:: Records shown ::

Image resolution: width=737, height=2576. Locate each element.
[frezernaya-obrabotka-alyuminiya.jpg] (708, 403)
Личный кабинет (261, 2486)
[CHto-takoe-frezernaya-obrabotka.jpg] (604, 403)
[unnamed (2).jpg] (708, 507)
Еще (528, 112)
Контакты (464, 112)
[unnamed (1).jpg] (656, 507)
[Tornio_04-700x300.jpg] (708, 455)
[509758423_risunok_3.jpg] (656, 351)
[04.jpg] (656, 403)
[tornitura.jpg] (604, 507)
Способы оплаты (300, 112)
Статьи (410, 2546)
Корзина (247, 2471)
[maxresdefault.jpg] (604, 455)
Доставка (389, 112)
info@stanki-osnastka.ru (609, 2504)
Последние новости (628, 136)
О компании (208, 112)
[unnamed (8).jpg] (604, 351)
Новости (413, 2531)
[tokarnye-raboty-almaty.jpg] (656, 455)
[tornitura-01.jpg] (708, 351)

:::
:: Records shown ::

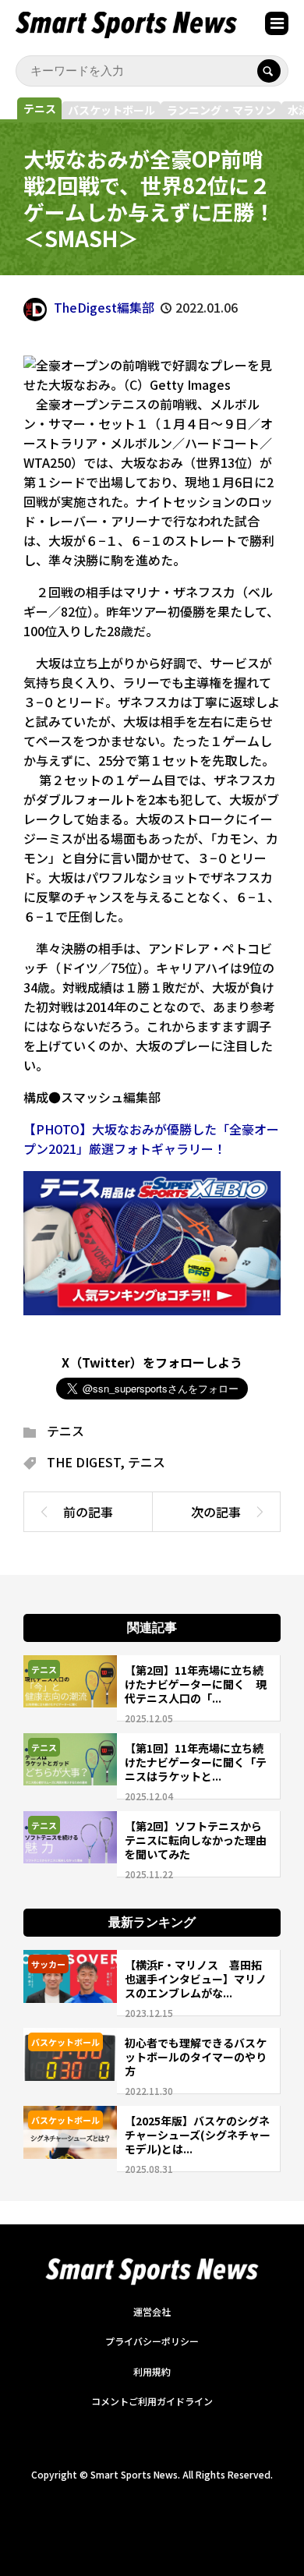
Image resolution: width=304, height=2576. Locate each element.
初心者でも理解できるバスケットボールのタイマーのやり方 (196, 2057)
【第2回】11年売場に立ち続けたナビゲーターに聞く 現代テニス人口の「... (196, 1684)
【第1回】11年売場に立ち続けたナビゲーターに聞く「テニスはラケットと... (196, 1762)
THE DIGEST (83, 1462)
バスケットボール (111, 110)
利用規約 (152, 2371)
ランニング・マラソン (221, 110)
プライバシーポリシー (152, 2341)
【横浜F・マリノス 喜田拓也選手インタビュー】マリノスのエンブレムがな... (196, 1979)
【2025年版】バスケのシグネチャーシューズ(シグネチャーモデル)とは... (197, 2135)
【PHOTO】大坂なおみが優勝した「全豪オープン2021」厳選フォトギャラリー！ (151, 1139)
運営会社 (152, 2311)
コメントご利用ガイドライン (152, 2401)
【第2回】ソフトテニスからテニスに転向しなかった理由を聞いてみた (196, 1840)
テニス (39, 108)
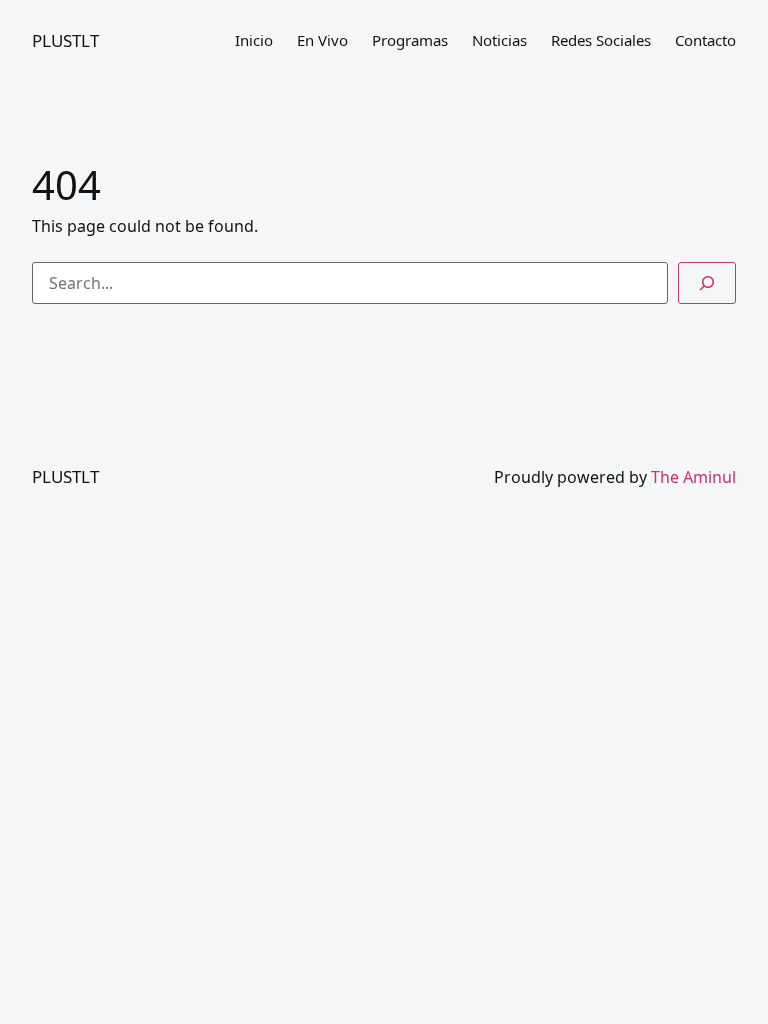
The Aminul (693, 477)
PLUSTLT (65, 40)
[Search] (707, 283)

:::

● Task statement
Restate word for word every line from the one with "利用規約 (152, 2371)" up to and including the one with "[Search] (707, 283)" in the records above, minus the pictures.

● Finished task
利用規約 (152, 2371)
ランニング・マラソン (221, 110)
プライバシーポリシー (152, 2341)
【横浜F・マリノス 喜田拓也選手インタビュー】マリノスのエンブレムがな... (196, 1979)
【2025年版】バスケのシグネチャーシューズ(シグネチャーモデル)とは... (197, 2135)
【PHOTO】大坂なおみが優勝した「全豪オープン2021」厳選フォトギャラリー！ (151, 1139)
運営会社 (152, 2311)
コメントご利用ガイドライン (152, 2401)
【第2回】ソフトテニスからテニスに転向しなかった理由を聞いてみた (196, 1840)
テニス (39, 108)
The Aminul (693, 477)
PLUSTLT (65, 40)
[Search] (707, 283)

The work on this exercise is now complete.